-- Input data follows --

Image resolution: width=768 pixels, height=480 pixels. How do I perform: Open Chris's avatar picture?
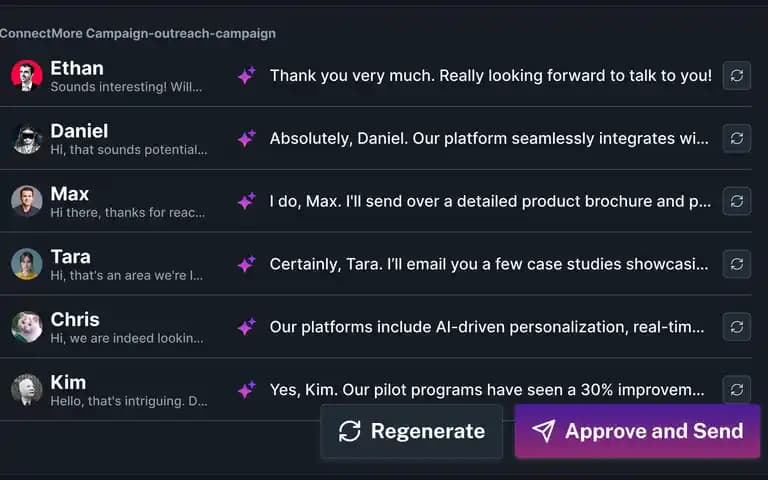[x=27, y=327]
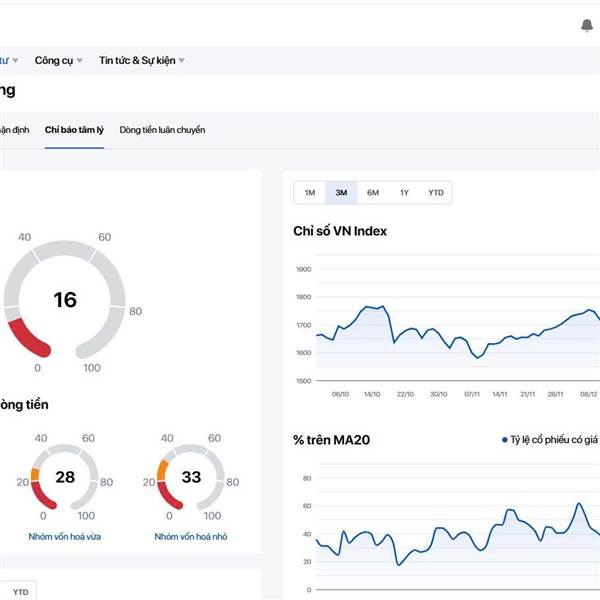Click the YTD button at bottom left
This screenshot has width=600, height=600.
pyautogui.click(x=21, y=592)
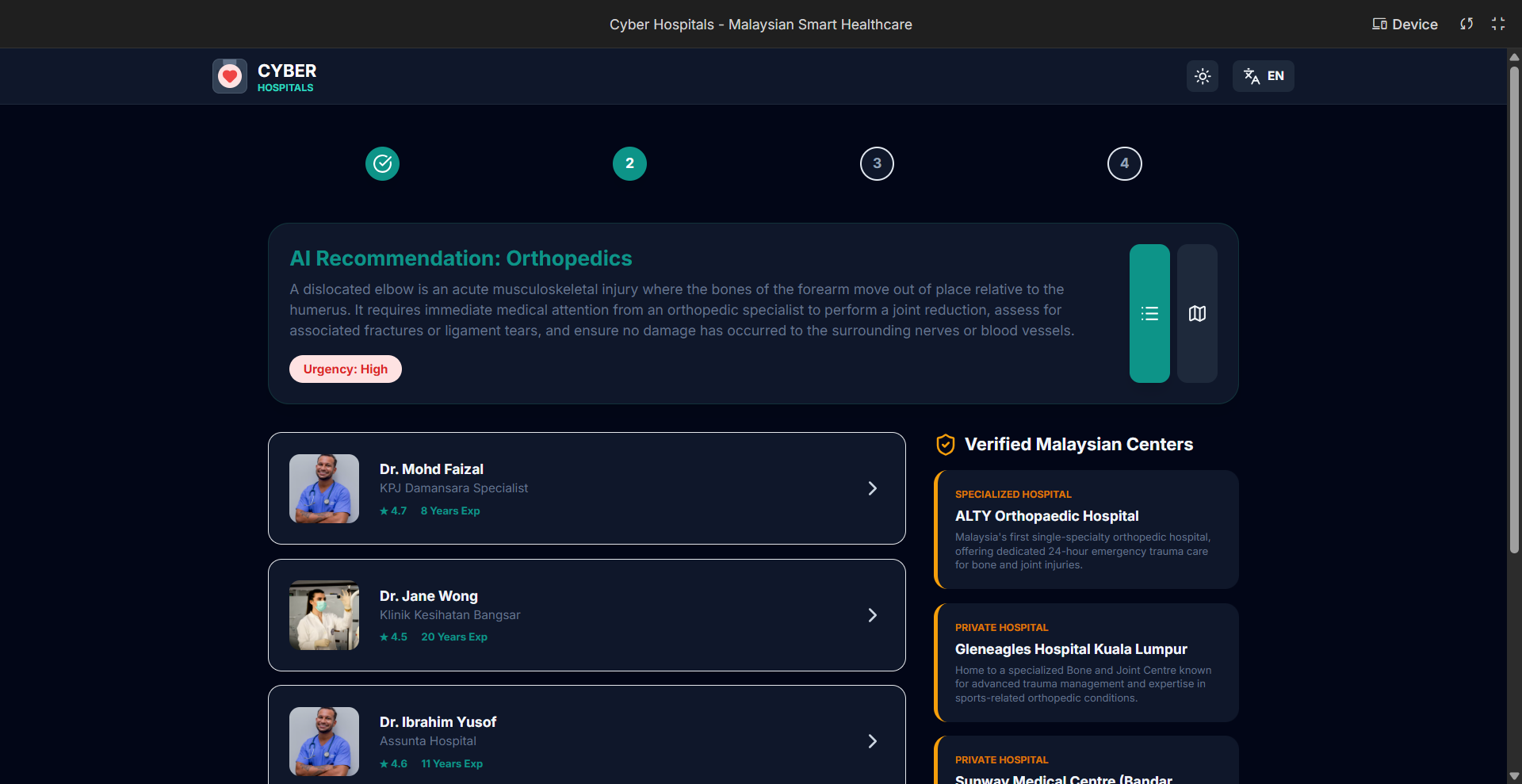Viewport: 1522px width, 784px height.
Task: Click Dr. Mohd Faizal's profile photo
Action: click(324, 488)
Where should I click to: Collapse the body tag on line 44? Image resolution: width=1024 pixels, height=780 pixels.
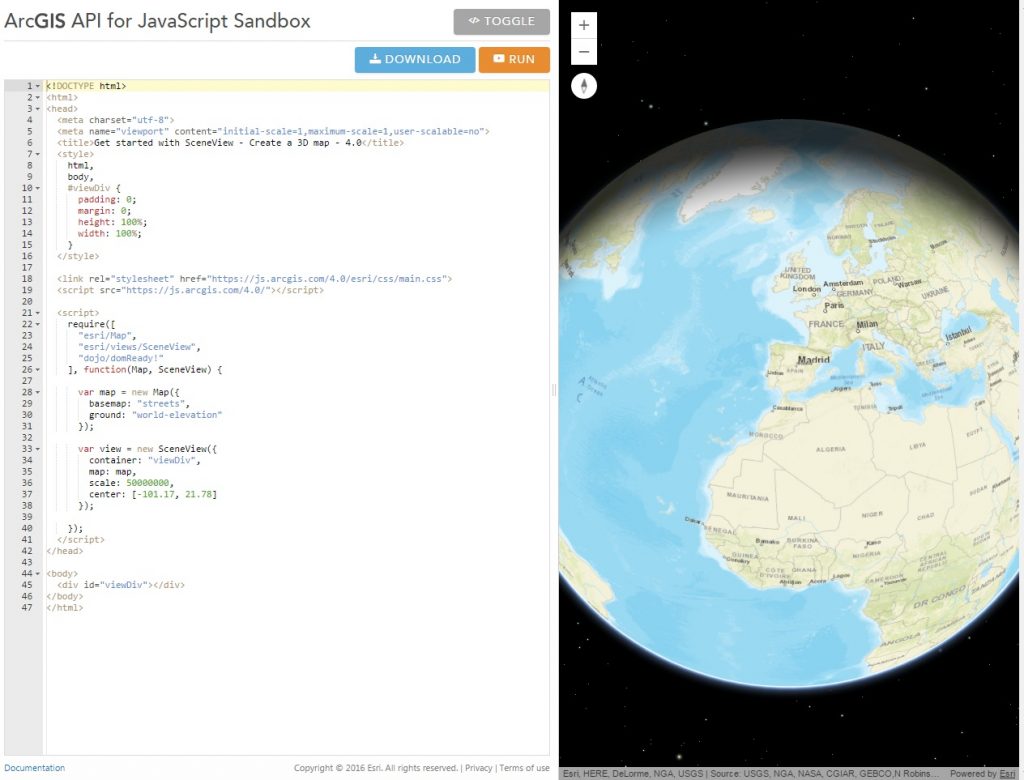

-- Input data concluded --

What the task asks:
Please give an exact printout of all the records, pictures aside.

Task response:
Image resolution: width=768 pixels, height=480 pixels. How do I perform: Open Chris's avatar picture?
[x=27, y=327]
Click the YTD button at bottom left
This screenshot has width=600, height=600.
pyautogui.click(x=21, y=592)
Viewport: 1522px width, 784px height.
Task: Click Dr. Mohd Faizal's profile photo
Action: click(324, 488)
Where should I click to: Collapse the body tag on line 44? Image resolution: width=1024 pixels, height=780 pixels.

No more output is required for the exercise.